Re: FRBR WEMI and identifiers

From: McGrath, Kelley C. <kmcgrath_at_nyob> Date: Mon, 23 Nov 2009 10:11:35 -0500 To: NGC4LIB_at_LISTSERV.ND.EDU

Well, I see that in the time I have been on vacation and catching up, this thread has diverged into a myriad of interesting topics. However, to go back to my original concern...

> McGrath, Kelley C. wrote:
>
>> It seems to me that Work records will only really be useful if they
>> are a public good and available to everyone. Although Works don't
>> really have inherent identifiers, theoretically, Work records could
>> more easily have identifiers in the way that authority records do
>> now. It may be that different groups will create different Work
>> records which may have to be linked in some way, as the VIAF tries to
>> do now for names.
>

>Jakob Voss wrote:
> Right. The only usable work identifiers that I know of are LibraryThing Work
> identifiers and some Wikipedia articles about works - and this identifiers
> work very well (if they exist for a given work)! For music there is the
> International Standard Musical Work Code (ISWC) and "uniform titles" could
> be used to some degree for mapping manifestations. Instead of inventing your
> own work-identifier-system you should just reuse existing efforts. Do you
> store LibraryThing work identifiers in your catalog?

Kelley: The project I am working with is focused on moving images. An obvious source of reliable identifiers that is fairly comprehensive for the territory it intends to cover is IMDB. I wonder, though, since we will have to create identifiers of some sort for our project anyway if it might not make more sense for us to maintain a complete set of identifiers and just map to external identifiers?

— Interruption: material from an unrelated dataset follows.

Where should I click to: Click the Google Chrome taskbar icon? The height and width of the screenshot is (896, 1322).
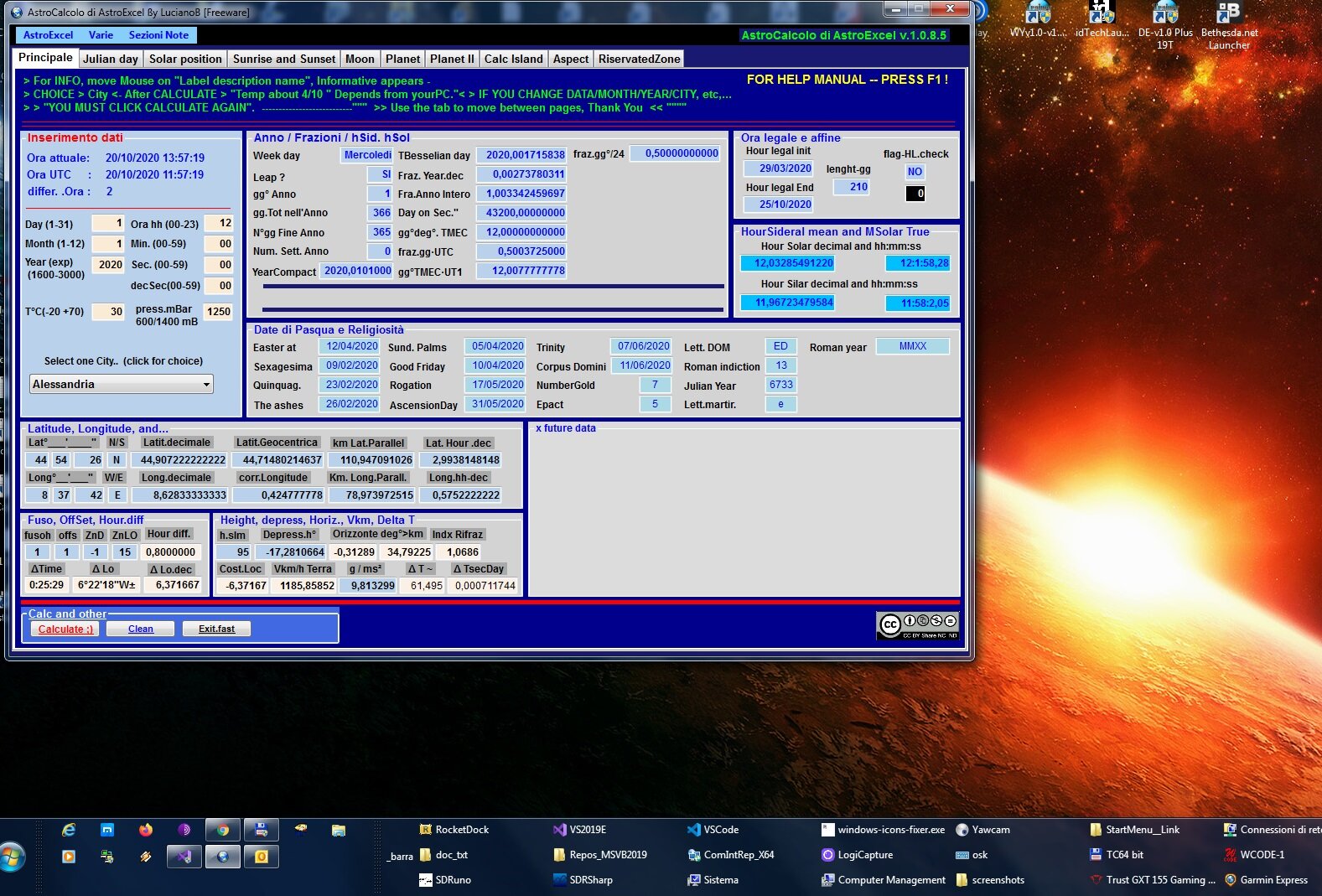(x=223, y=830)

Neither IMDB nor any other external source is likely to have a comprehensive list of identifiers for library holdings. There are a great many things in IMDB that are not held by libraries because they are not extant in a form that can be collected by libraries or are just unlikely to be collected by libraries. There is an even larger group of things that are held by libraries that are not and never will be in IMDB (and no, we can't just add our holdings to IMDB. IMDB is similar to a library in many ways and one of them is that they have what is essentially a collection development policy that excludes most things that have not been "publicly released" by their definition).

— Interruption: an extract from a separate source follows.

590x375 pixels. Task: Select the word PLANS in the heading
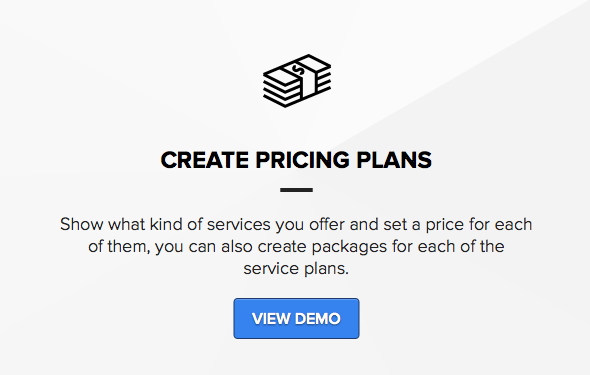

There is also a certain loss of control that comes with using external identifiers. Not everyone dices up the world in quite the same way. In most cases, the lines between one work and a next are obvious once agreement is reached on a few basic assumptions (e.g., a film adaptation is a new work and not an expression of a literary work).

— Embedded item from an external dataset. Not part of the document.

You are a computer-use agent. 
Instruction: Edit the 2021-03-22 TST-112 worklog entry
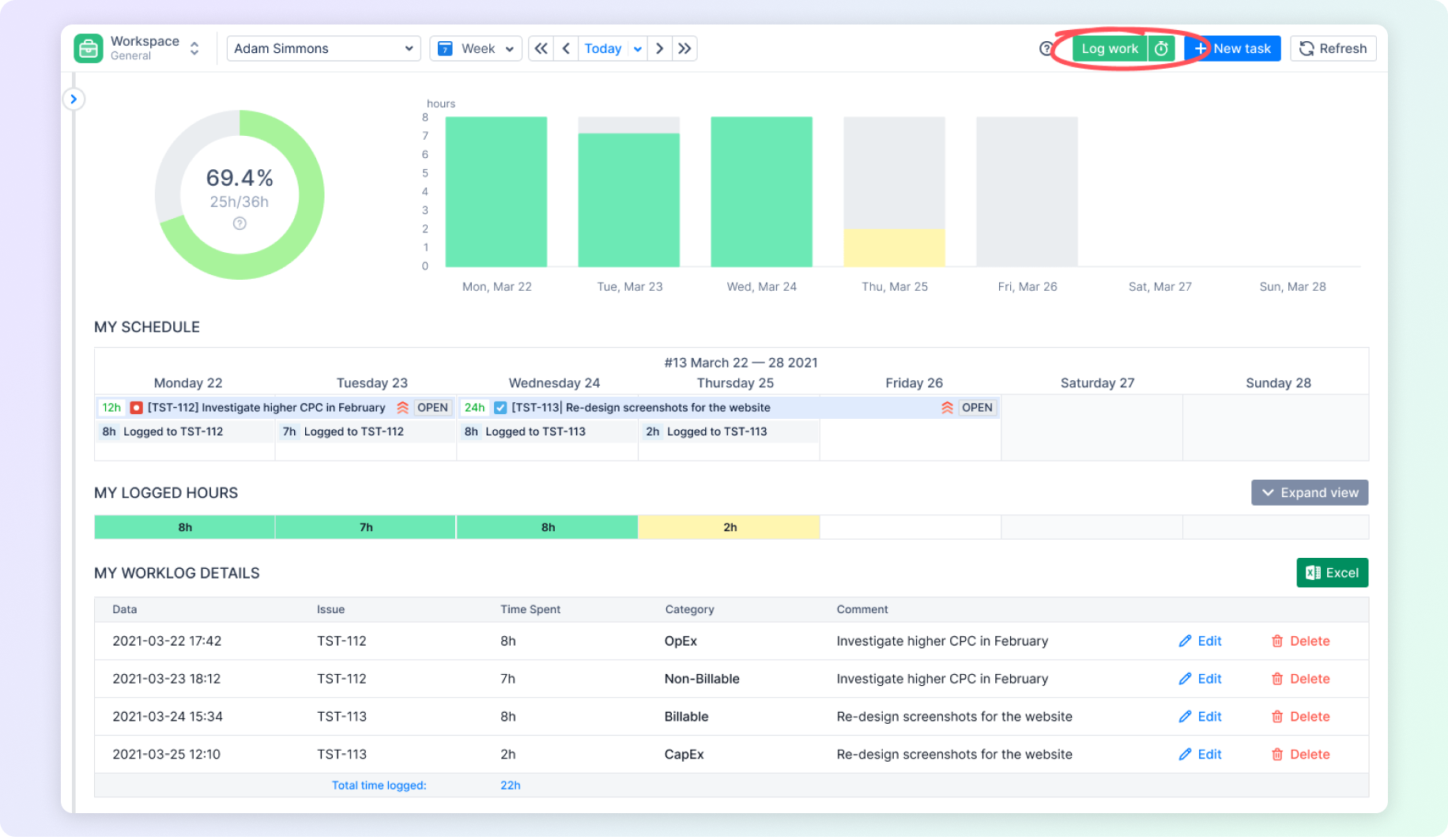(x=1200, y=642)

However, there remain a non-trivial number of edge cases. 

Take for example the TV and film versions of Bergman's Fanny och Alexander. IMDB treats these as one work, whereas the library world has established two separate uniform titles and apparently considers them two works. However, the authority record notes that Wikipedia states that it was "originally conceived as a four part TV movie which spanned 312 minutes. A version lasting only 188 minutes was created later for cinematic release." So perhaps these really should be related expressions. The current rules don't really cover these kinds of situations.

Apocalypse Now and Apocalypse Now Redux present a similar situation, but in this case both the library uniform title and IMDB consider them a single work. The authority record quotes IMDB as saying "Apocalypse now; 1979 film directed by Francis Ford Coppola; also known as: Apocalypse now redux; 2001 release, longer version."

Other situations that the OLAC task force struggled with when looking at work boundaries include situations where the visual aspect of a film has been retained, but the dialogue has been dubbed with something completely different, usually a parody, e.g., What's up Tiger Lily?, in which Woody Allen uses dubbed dialogue to spoof a Japanese action film. Other tricky cases include European and American versions of a silent film, with the same personnel but made of different takes of the same scenes, usually but not always edited the same, as well as early talkies that were filmed in multiple language versions, sometimes with different casts, e.g., the Spanish and English versions of Dracula from 1931. In the end, we came up with heuristics, rather than hard-and-fast rules, on where to draw the lines.

It's true that we have a sort of a library identifier in uniform titles and so far as I can tell moving image uniform titles are at the work level (e.g., you are not supposed to qualify by the language(s) of the expression as is done for textual works). However, the proportion of moving images works that have established uniform titles is miniscule.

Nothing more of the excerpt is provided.